Okay, I’ll admit that I was not familiar with the play and asked my wife and co-reviewer after the first ten minutes where the hell was the butler? But she whispered, and I soon realized that we, as the audience, were the voyeurs peeping through the keyhole watching the rather sordid antics of people we consider “normal,” “respectable” and even supposed “professionals.” (It also helped to read the origins of the phrase in the program during intermission.)
While the plethora of plot twists and turns make a concise description almost impossible, suffice to say that the action takes place at an asylum where insanity prevails – the glitch being that the insanity emanates from the purportedly sane and “respectable” characters.
The production of What the Butler Saw by the Westport County Playhouse is fabulous. Veteran director, John Tillinger (who has worked with everyone in the business and has a longer resume than the Mississippi — see our interview) has done an absolutely masterful job of creating a quintessential Orton – or, as it is formally known, Ortonesque which is sometimes used to refer to work characterized by a similarly dark, yet farcical cynicism. (I know that’s true because I took it off the internet). Mr. Tillinger’s experience can not only be seen in the exquisite staging, blocking, and pacing of the play, but in the wonderful performances he extracted from the cast.
And speaking of the talented cast, they were simply wonderful — not a spanner in the works, as the British would say. Robert Stanton as Dr. Prentice was spot-on as the hapless psychiatrist who lets his id out of control and as Shakespeare said, “Therein lies the rub.” Chris Ghaffari (whom we loved as Romeo in Romeo & Juliet) was both hilarious and charming as the hunky Nicholas Beckett. Mr. Ghaffari also proved that nimble streaking is a prominent tool in his arsenal of talents. Stage and film actress Patricia Kalember was ravishingly delightful as the ravaged Mrs. Prentice. Her comedic timing was in perfect sync with her fellow actors (see our interview). Julian Gamble as Sergeant Match and Sarah Manton as Geraldine Barclay brought their formidable acting chops to two versatile roles that vacillated between serious and seriously over the top (but in the best way possible). Finally, Paxton Whitehead, who like Mr. Tillinger, has a resume to die for, was brilliantly engaging as Dr. Rance.
The realistic set served as a nice counterpoint to the zaniness that occurred on stage. Kudos to Scenic Designer James Noone.
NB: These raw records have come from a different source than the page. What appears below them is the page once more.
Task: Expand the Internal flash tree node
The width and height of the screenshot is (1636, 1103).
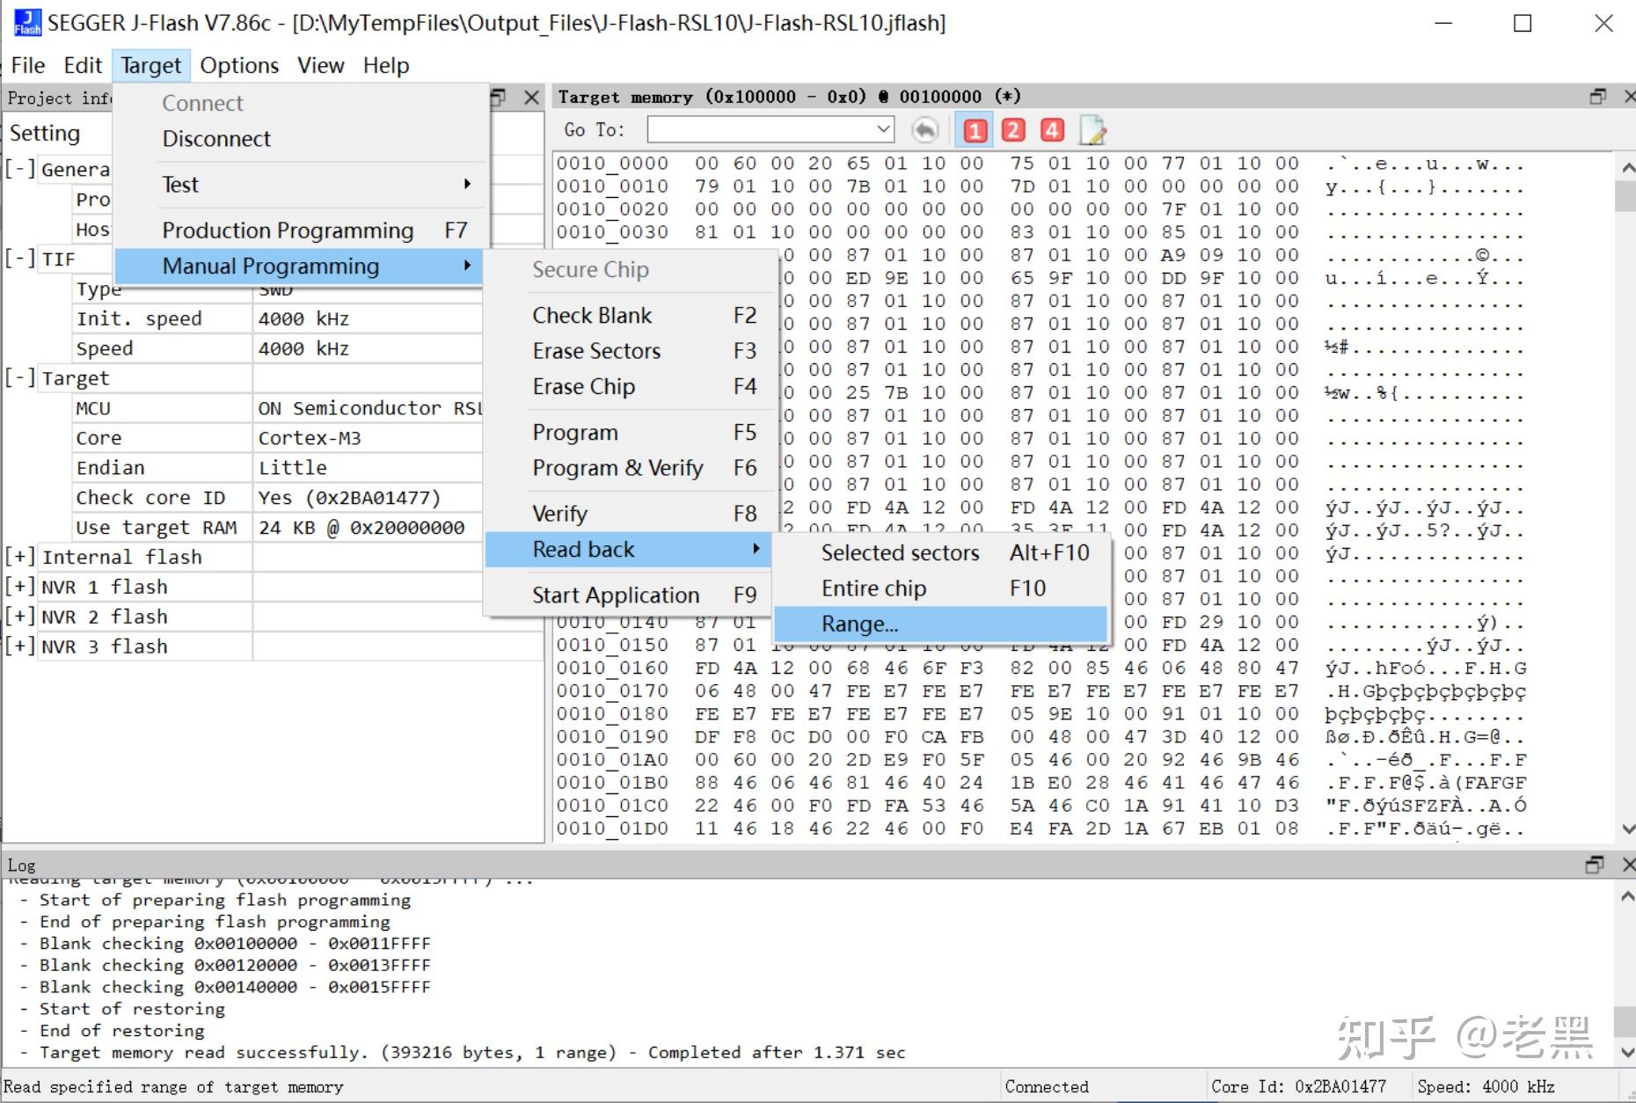Action: pos(19,557)
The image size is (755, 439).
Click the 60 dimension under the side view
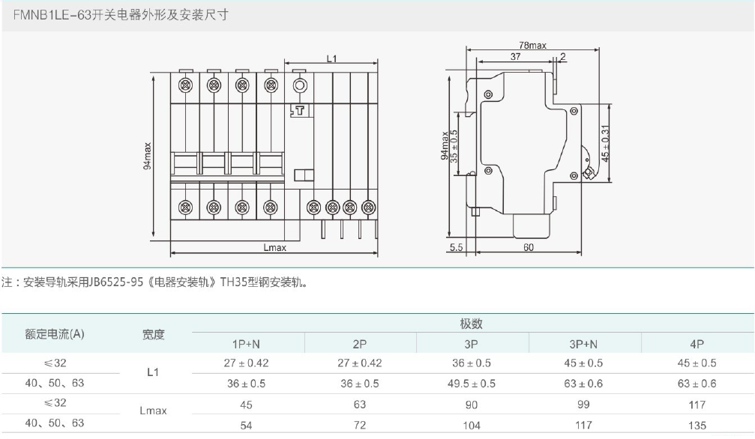pos(528,247)
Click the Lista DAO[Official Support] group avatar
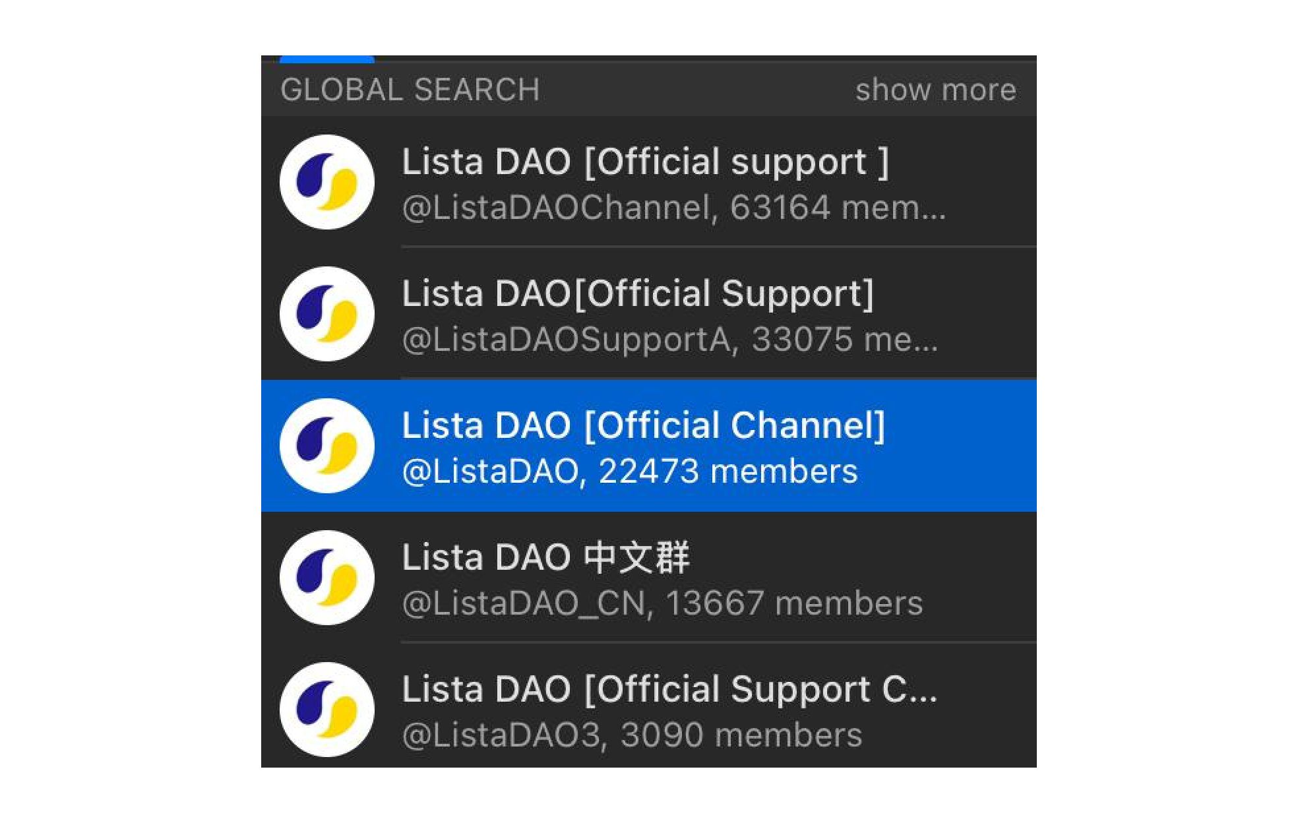1298x823 pixels. pos(326,314)
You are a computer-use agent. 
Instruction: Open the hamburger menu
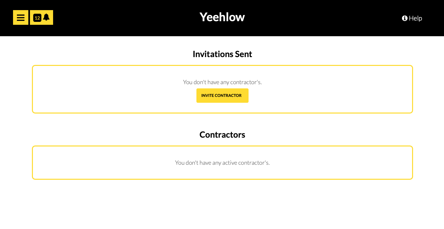pyautogui.click(x=21, y=18)
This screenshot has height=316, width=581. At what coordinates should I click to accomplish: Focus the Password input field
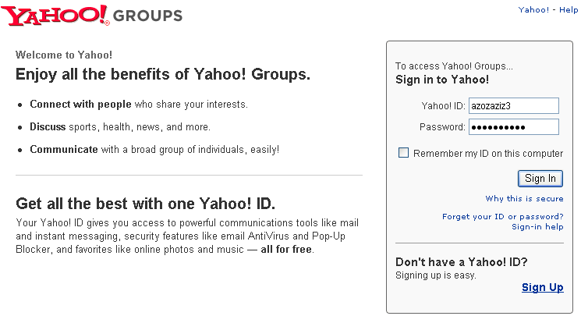[514, 127]
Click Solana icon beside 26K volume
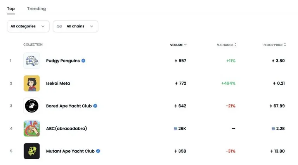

As I’ve noted in other reviews, I’m a smiler and maybe a chuckler at times. But I must admit, I was guffawing and even belly laughing. The jokes were flying fast and furious. One barely had time to recover, before Orton’s sharp wit would strike again.
The trick with farce – and this is why the actors and director John Tillinger are so good at it – is that they all play it straight – as if they didn’t know it was a farce. In such a complicated plot with complex language, it’s easy for an actor and/or director to cross the line where jumping the shark can be commonplace and then the farce stops being a farce and becomes a flop. That is far from the situation here. The laughs are organic and come naturally without a hint of being forced or strained.
Joe Orton’s work should always be seen when possible. But this particular production is a keeper and should not be missed.